When people say “such and such is available in 6.99” people may get the idea that “6.99” is some single version that is available somewhere. Saying “available in nightlies” makes it more clear that they are not referring to any specific version.

So you are not afraid of people confusing a nightly with a night cap? :smile:

In my mind, “nightlies” means “the automated builds that run every night and are handled or quasi-handled by the KiCad project”, whereas 6.99 means “any build (automated/semi-official or ad-hoc/personal) from the master branch prior to v7 being released” :slight_smile: When I do my own builds, it seems weird to call them nightlies, although I suppose that confusion is more minor than people confusing 6.99 with a specific version.

I realize that nightlies have a specific connotation beyond what I wrote above (they’re nightly builds of the current pre-release development version, as opposed to “testing” builds of 6.0 head that are also built nightly) but that still relies on people being familiar with the specific usage of the term by the KiCad team.

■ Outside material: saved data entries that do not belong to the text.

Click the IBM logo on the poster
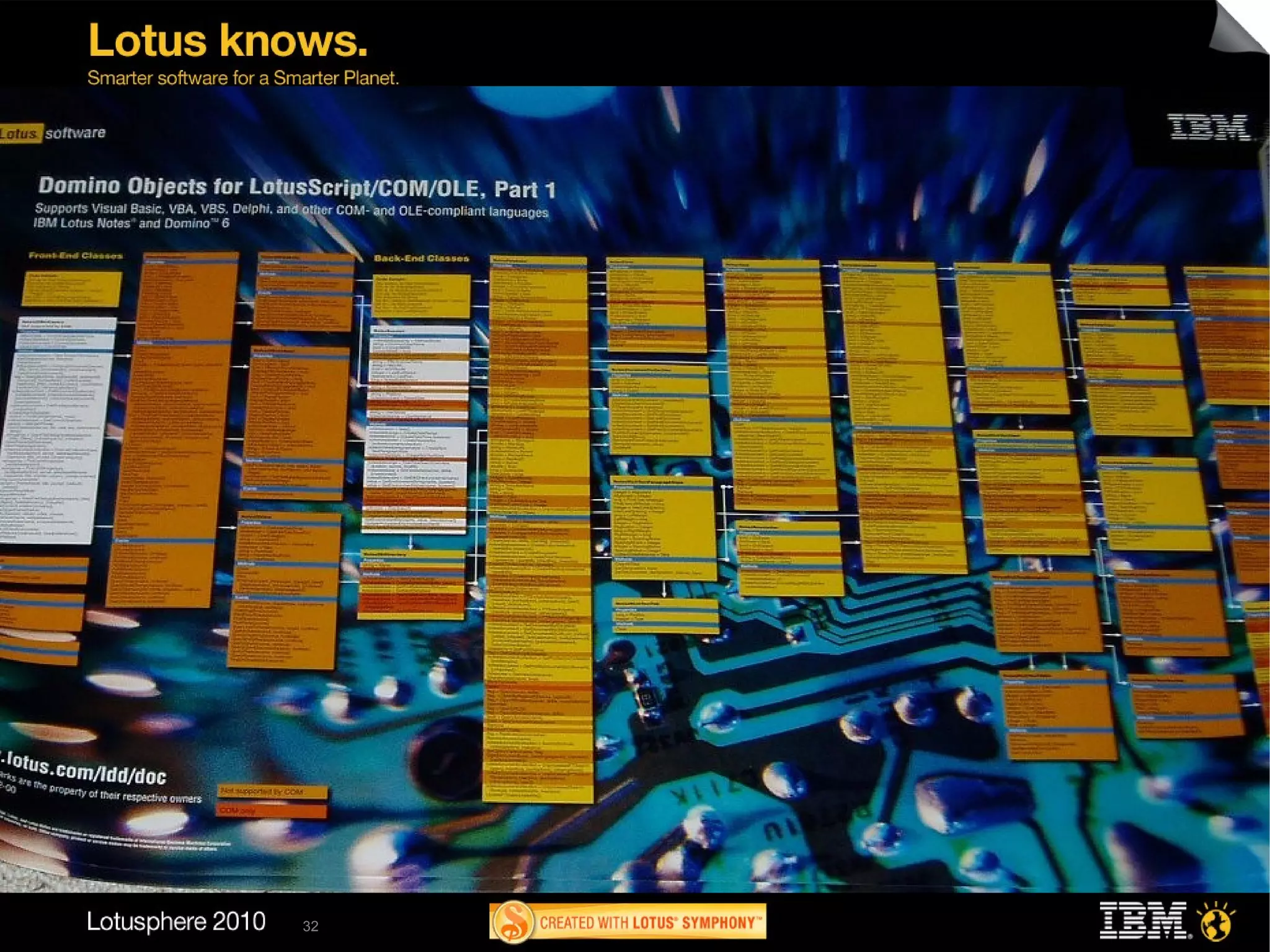1270x952 pixels. click(1208, 127)
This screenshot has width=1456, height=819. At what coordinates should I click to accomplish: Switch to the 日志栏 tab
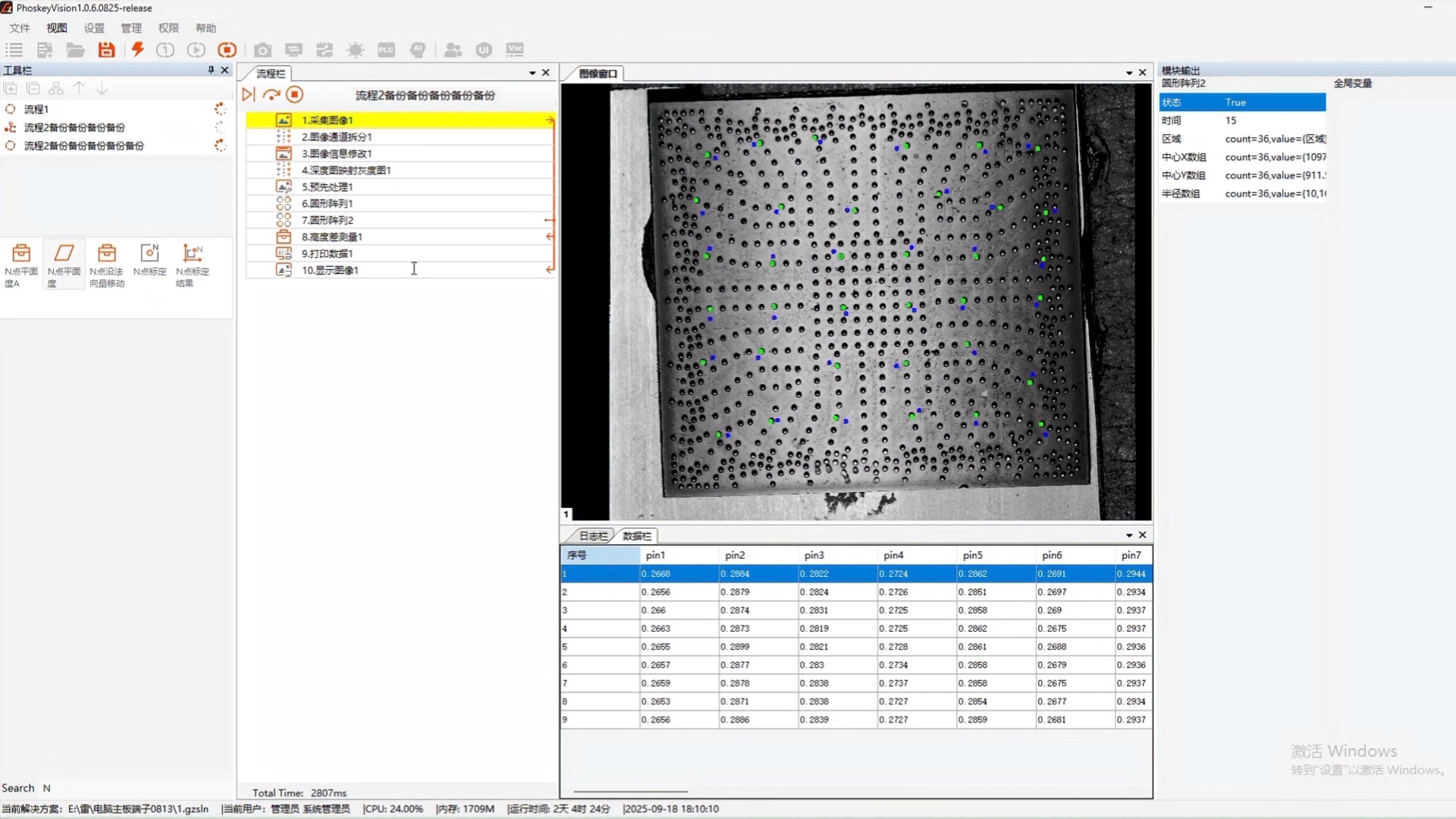click(x=592, y=536)
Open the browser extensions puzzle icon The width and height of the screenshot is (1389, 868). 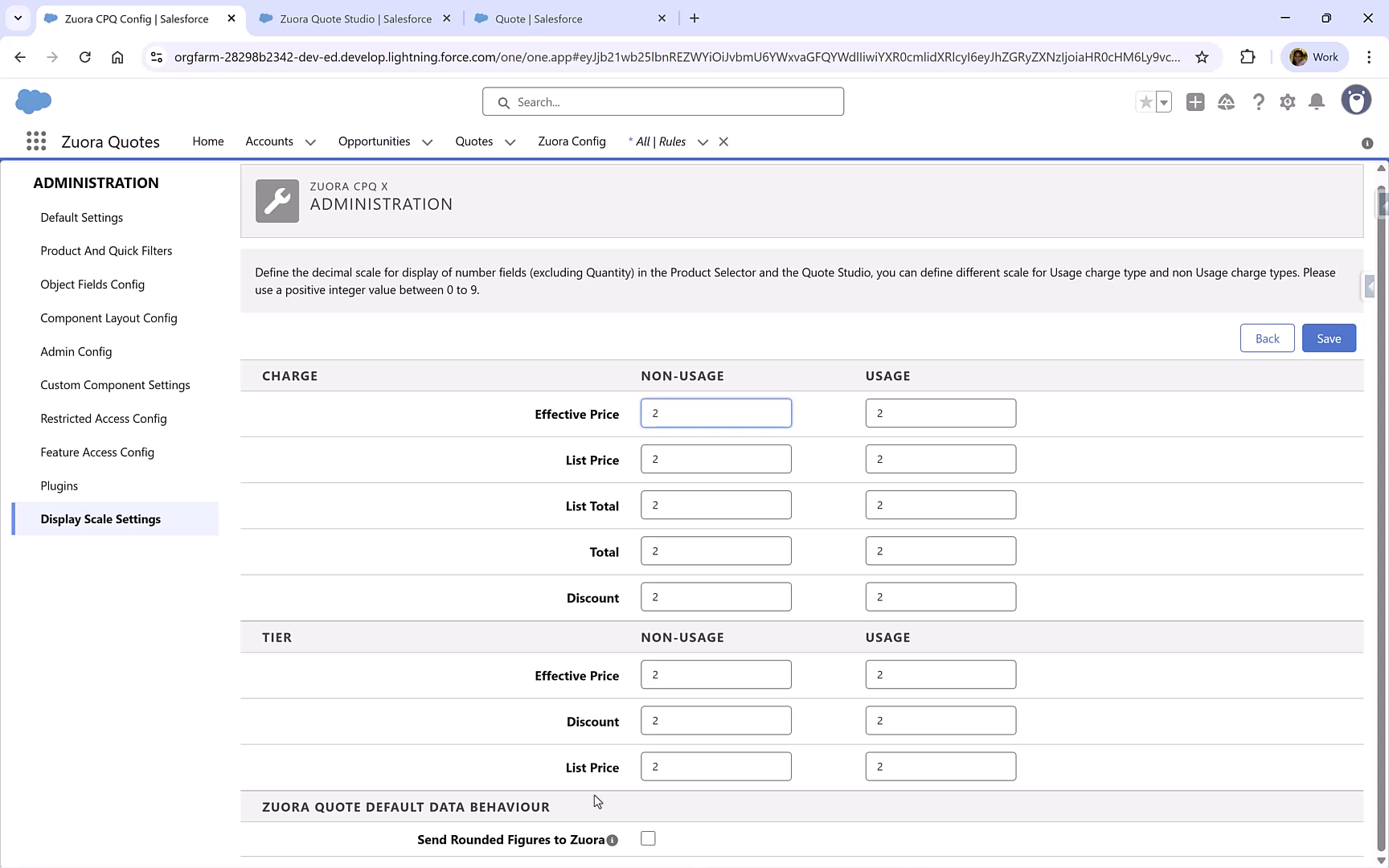1248,56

Words are hard, and I guess in conclusion I agree with the other Graham that perhaps this should be written down more clearly on the website.

This, too, is certainly annoying, for those who don’t know already. pdbs files are extra files only for those who can debug (if you have to ask, you don’t want them). exe files are the installers, and “lite” doesn’t have the libraries in the installer package, although there’s a install-time option to download and install libraries. If you download a nightly for the first time, you may want the larger non-lite installer, but if you download and update day by day, you probably want to save time/bandwidth and use the lite packages without re-installing the libraries every time.

In some ways maybe we should just swap 6.99 in the UI where possible with “nightly”? We could keep the version info paste the same.